» **What to produce**
Write out again, exactly, the lines of the listing below from the first one through the one that contains "Task: Switch to the Active Session tab", and no other lines.
---+---
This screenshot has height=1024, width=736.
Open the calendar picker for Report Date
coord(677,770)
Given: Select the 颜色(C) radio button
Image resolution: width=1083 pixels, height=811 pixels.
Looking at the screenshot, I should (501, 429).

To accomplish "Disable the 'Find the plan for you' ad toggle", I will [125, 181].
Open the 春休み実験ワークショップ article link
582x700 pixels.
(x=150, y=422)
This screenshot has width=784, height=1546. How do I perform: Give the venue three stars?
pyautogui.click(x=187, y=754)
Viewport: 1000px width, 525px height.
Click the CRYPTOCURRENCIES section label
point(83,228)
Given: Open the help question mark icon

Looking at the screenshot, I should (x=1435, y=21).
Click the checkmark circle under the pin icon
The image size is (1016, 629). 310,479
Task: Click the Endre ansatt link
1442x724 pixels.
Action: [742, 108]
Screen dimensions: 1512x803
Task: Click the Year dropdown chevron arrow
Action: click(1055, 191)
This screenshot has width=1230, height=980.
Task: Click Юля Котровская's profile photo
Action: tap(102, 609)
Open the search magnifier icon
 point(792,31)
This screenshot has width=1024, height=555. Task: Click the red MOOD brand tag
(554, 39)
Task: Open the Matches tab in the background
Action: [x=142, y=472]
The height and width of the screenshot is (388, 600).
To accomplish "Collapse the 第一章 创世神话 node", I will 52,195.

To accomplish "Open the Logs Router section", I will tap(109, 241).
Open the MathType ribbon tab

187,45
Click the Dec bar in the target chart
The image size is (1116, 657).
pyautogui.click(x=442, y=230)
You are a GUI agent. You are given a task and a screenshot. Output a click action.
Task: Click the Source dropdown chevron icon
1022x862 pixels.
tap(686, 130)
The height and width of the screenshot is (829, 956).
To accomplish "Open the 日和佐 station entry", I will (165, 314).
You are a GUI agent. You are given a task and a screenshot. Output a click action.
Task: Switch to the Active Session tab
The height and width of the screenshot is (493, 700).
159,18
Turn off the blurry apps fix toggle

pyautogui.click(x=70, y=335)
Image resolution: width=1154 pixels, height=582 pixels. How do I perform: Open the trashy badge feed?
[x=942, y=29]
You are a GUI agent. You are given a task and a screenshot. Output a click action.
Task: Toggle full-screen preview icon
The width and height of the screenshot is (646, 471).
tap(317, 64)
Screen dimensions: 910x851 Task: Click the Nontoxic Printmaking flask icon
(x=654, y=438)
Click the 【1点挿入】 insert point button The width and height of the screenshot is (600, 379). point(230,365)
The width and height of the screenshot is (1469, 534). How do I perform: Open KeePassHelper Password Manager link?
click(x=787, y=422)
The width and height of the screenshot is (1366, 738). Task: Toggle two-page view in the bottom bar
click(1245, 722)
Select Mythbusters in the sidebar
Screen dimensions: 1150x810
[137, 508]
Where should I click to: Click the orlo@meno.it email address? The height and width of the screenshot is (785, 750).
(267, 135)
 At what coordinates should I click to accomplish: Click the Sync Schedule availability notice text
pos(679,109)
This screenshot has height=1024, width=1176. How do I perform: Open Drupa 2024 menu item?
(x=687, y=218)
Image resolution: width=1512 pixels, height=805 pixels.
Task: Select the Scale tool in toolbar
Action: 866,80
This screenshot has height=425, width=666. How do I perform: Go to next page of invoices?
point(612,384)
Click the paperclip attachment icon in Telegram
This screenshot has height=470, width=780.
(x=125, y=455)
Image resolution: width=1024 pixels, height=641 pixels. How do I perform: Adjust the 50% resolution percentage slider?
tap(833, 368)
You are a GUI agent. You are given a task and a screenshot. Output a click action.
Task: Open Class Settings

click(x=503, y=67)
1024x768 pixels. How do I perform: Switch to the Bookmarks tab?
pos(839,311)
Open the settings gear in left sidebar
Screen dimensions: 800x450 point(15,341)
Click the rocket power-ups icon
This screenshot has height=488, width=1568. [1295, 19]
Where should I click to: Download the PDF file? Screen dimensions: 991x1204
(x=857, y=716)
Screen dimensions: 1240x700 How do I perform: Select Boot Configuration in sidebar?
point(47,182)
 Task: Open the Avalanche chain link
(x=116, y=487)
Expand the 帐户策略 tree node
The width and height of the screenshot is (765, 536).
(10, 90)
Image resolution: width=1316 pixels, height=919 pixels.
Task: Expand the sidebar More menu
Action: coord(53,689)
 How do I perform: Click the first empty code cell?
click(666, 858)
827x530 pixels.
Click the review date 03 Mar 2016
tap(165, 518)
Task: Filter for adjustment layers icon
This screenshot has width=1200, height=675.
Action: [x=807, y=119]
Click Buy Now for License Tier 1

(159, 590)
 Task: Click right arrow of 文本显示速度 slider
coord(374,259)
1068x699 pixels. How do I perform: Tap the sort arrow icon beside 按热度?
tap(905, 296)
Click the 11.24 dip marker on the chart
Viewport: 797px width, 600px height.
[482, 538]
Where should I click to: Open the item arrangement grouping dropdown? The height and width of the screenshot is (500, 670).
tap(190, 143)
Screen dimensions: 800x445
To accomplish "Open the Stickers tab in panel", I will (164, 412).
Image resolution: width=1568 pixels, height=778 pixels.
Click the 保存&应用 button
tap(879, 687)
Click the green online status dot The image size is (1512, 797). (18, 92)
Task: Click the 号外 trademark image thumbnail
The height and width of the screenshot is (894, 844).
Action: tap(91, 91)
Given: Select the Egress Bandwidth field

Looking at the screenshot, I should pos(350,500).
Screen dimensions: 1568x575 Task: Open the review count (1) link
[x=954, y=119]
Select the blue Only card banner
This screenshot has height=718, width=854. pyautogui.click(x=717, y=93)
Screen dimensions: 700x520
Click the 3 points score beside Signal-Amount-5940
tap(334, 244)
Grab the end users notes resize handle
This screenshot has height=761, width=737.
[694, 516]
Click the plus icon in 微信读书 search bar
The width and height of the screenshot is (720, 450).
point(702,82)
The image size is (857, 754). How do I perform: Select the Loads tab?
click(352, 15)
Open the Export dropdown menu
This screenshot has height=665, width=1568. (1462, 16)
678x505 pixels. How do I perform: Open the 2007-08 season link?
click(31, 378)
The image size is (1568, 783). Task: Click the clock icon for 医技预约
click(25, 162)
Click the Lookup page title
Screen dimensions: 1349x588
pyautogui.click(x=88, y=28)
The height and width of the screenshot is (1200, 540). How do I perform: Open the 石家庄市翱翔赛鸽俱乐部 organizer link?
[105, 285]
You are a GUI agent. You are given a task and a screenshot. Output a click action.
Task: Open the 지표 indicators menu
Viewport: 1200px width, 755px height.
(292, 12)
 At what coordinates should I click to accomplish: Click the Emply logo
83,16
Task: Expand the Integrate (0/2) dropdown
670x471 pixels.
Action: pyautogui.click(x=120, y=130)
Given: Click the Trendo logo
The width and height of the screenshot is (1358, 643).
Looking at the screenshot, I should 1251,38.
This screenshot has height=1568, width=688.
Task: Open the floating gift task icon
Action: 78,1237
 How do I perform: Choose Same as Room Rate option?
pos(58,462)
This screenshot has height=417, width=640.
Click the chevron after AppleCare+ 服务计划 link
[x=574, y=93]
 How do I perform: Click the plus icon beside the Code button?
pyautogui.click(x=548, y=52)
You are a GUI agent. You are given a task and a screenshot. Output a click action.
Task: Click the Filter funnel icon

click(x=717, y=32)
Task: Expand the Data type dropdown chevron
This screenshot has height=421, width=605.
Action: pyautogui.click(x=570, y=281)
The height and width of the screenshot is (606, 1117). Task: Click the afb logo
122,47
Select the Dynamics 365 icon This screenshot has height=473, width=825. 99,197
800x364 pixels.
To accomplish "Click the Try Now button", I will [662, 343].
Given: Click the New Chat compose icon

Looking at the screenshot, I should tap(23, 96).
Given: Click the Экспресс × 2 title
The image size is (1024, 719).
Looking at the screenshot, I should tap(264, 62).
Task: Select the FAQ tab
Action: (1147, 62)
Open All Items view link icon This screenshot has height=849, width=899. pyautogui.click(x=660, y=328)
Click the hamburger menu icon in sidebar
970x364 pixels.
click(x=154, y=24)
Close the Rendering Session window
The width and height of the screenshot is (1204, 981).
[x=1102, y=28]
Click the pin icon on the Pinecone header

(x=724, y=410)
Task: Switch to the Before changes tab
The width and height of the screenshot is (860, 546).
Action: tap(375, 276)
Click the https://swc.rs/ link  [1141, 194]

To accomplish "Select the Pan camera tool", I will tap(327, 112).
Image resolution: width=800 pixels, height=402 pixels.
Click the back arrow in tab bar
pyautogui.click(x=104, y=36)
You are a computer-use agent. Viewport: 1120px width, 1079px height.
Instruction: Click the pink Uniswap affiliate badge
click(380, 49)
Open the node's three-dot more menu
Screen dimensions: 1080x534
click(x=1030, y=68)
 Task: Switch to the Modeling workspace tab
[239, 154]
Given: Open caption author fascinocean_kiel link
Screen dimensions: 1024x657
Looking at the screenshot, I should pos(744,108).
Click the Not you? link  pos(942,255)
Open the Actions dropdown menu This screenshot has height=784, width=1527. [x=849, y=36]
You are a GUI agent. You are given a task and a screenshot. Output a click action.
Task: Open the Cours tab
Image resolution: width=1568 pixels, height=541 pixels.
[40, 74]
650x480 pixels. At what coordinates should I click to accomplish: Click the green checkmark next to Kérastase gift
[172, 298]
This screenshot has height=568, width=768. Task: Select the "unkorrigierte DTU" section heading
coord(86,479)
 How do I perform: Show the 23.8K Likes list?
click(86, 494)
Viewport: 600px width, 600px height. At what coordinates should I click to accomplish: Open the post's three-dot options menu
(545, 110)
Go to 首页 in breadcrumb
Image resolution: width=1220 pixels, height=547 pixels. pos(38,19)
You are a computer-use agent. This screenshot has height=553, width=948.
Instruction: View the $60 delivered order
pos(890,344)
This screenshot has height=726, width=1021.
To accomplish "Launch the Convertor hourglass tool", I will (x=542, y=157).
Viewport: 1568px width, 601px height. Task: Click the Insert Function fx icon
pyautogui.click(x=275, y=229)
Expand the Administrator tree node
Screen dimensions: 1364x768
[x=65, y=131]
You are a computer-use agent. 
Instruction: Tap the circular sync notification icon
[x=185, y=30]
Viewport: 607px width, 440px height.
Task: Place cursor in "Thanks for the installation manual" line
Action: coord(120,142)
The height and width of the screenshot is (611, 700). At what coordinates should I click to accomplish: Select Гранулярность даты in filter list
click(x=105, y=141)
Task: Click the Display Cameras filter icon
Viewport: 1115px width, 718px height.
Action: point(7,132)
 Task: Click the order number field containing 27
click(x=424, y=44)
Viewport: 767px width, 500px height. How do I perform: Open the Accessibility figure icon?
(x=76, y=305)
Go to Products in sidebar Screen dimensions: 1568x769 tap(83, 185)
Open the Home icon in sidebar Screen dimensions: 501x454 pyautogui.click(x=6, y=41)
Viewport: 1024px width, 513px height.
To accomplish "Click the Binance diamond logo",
---+---
» **Response to this exercise**
This screenshot has height=1024, width=736.
Open the calendar picker for Report Date
coord(677,770)
Given: Select the 颜色(C) radio button
Image resolution: width=1083 pixels, height=811 pixels.
Looking at the screenshot, I should (501, 429).

To accomplish "Disable the 'Find the plan for you' ad toggle", I will [125, 181].
Open the 春休み実験ワークショップ article link
582x700 pixels.
(x=150, y=422)
This screenshot has width=784, height=1546. How do I perform: Give the venue three stars?
pyautogui.click(x=187, y=754)
Viewport: 1000px width, 525px height.
Click the CRYPTOCURRENCIES section label
point(83,228)
Given: Open the help question mark icon

Looking at the screenshot, I should (x=1435, y=21).
Click the checkmark circle under the pin icon
The image size is (1016, 629). 310,479
Task: Click the Endre ansatt link
1442x724 pixels.
Action: [742, 108]
Screen dimensions: 1512x803
Task: Click the Year dropdown chevron arrow
Action: click(1055, 191)
This screenshot has width=1230, height=980.
Task: Click Юля Котровская's profile photo
Action: tap(102, 609)
Open the search magnifier icon
 point(792,31)
This screenshot has width=1024, height=555. Task: Click the red MOOD brand tag
(554, 39)
Task: Open the Matches tab in the background
Action: [x=142, y=472]
The height and width of the screenshot is (388, 600).
To accomplish "Collapse the 第一章 创世神话 node", I will 52,195.

To accomplish "Open the Logs Router section", I will tap(109, 241).
Open the MathType ribbon tab

187,45
Click the Dec bar in the target chart
The image size is (1116, 657).
pyautogui.click(x=442, y=230)
You are a GUI agent. You are given a task and a screenshot. Output a click action.
Task: Click the Source dropdown chevron icon
1022x862 pixels.
tap(686, 130)
The height and width of the screenshot is (829, 956).
To accomplish "Open the 日和佐 station entry", I will (165, 314).
You are a GUI agent. You are given a task and a screenshot. Output a click action.
Task: Switch to the Active Session tab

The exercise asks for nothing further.